Comment by mattip
15 days ago
PyPy core dev here. If anyone is interested in helping out, either financially or with coding, we can be reached various ways. See https://pypy.org/contact.html
15 days ago
PyPy core dev here. If anyone is interested in helping out, either financially or with coding, we can be reached various ways. See https://pypy.org/contact.html
The website should have a prominent Donate section, maybe have some tiers of donation like the Ladybird browser does.
I wanted to put a little £ towards the project but couldn't see a place to do it.
I don’t disagree about prominence but to share the links under the about section for people here
https://pypy.org/howtohelp.html
https://opencollective.com/pypy
Thanks, I should add PyPy to the list of projects I send a little to ... PyPy should be better supported by organisations + not need individual contributions, but things are where they are I guess.

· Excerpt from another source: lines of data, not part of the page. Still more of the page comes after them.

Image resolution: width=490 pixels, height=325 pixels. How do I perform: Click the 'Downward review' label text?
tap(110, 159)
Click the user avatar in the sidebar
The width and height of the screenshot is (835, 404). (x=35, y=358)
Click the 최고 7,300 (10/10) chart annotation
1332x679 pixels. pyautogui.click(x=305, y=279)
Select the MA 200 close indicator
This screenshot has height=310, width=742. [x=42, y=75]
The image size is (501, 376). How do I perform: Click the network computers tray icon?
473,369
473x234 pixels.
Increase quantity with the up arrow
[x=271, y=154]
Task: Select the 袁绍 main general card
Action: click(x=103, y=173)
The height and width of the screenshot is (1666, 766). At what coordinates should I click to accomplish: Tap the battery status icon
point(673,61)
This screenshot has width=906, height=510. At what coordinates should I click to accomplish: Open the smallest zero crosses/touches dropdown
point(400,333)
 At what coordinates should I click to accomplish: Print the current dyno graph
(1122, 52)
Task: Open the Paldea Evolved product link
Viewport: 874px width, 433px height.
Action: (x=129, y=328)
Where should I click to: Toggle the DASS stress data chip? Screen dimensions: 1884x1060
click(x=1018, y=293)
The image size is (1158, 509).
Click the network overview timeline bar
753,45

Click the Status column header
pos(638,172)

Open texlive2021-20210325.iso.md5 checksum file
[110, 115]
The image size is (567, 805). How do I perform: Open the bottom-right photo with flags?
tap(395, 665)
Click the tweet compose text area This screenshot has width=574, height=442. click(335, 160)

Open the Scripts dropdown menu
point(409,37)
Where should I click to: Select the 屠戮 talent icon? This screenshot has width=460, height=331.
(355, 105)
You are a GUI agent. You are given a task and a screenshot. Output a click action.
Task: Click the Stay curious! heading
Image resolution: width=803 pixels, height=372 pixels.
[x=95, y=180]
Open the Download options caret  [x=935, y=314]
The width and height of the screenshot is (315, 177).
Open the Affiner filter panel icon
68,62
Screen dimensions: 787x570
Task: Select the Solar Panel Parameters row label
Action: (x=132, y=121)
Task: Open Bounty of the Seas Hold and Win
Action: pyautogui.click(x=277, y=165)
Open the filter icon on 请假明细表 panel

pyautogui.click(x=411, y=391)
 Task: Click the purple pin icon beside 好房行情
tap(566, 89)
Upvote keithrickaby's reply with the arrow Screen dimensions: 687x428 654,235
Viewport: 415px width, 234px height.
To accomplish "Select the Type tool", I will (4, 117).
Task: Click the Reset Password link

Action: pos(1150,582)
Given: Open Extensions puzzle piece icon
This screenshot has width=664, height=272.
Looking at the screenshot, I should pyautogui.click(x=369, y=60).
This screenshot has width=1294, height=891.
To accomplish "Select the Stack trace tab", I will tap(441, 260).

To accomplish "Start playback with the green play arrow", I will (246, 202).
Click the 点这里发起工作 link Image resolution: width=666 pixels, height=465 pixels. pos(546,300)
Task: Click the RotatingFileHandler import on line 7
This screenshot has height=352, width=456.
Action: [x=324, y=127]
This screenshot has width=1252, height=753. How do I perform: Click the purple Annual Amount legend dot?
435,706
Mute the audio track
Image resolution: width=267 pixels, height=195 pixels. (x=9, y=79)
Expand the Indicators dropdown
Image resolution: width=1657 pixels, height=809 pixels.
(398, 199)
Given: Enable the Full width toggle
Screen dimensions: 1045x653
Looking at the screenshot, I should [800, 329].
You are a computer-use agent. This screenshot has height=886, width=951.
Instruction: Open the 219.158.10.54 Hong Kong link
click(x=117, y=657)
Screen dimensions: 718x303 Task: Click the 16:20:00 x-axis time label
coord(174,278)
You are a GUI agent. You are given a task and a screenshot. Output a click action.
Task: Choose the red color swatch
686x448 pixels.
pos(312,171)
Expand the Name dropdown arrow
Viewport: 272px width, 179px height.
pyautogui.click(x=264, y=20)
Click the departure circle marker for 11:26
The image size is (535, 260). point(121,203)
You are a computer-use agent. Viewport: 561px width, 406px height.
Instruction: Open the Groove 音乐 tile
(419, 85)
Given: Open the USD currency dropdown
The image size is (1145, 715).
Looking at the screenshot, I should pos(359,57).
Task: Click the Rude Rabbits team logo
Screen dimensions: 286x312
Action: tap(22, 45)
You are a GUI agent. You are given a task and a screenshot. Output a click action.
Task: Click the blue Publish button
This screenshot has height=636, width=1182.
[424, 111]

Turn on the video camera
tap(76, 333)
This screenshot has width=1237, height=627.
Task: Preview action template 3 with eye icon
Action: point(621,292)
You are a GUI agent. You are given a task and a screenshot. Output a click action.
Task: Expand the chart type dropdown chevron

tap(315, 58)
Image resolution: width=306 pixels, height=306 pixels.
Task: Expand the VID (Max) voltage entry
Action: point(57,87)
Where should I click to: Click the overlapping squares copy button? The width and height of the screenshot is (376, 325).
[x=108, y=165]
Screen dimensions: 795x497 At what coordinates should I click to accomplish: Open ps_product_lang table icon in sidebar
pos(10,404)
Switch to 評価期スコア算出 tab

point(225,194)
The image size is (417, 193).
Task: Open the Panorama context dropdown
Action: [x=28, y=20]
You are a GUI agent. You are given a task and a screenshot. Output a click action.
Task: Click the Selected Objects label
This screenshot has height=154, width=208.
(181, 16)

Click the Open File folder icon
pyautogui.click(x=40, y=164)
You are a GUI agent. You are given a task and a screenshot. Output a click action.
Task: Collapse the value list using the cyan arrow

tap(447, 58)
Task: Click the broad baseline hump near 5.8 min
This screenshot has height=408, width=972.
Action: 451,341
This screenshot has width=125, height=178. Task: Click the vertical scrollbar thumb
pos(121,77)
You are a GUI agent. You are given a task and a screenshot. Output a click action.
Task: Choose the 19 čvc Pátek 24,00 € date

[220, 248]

Thanks for sharing this. I just donated. Been using them for many many years.
Donated. Thank you and everyone else on the PyPy team.
I use PyPy regularly on an app of mine, and very often when I need to do some compute heavy load. Typically over 5x faster than CPython. It makes some stuff that takes impossibly long with CPython (nobody wants to wait 5 minutes...), to returning a response in a few seconds.
Another suggestion to add for you all (IDK how helpful.) When I see PyPy I see that its speed is faster for CPU-bound work but I'm thinking there is also I/O bound work that would see significant increases in the load they can handle. You could host a page that benchmarks common tasks like HTTP req/s (different types) with asyncio vs CPython. Could even have an automated tool that allows projects to benchmark performance from a web-page using PyPi without having to install or measure anything.
Benchmarks are tricky. Do you have a specific use case you want sped up?
I have to say the speed comparison on the front page seems hard to read / backwards
I feel like you should either put absolute numbers side by side or how much faster pypy is (instead of how much time it takes)
It would also be nice to see benchmarks of how much faster PyPy is getting each version. I know there is a tracking page but it tracks dozens of tests and has no absolute reference summary by version.
An easy chart to show v3.x is 10% faster than the last version would be great.
You really need free claude or gpt subscriptions for this maintainance updates. They published OSS support recently. Ask them.
Though they use an inflated star ranking system, which doesn't reflect reality.
Also big notice that it is unmaintained
And that the corporations using their work should donate if they actually want it maintained.
Donating is for individuals. If a corporation wants something done, they can hire or contract someone to do that thing.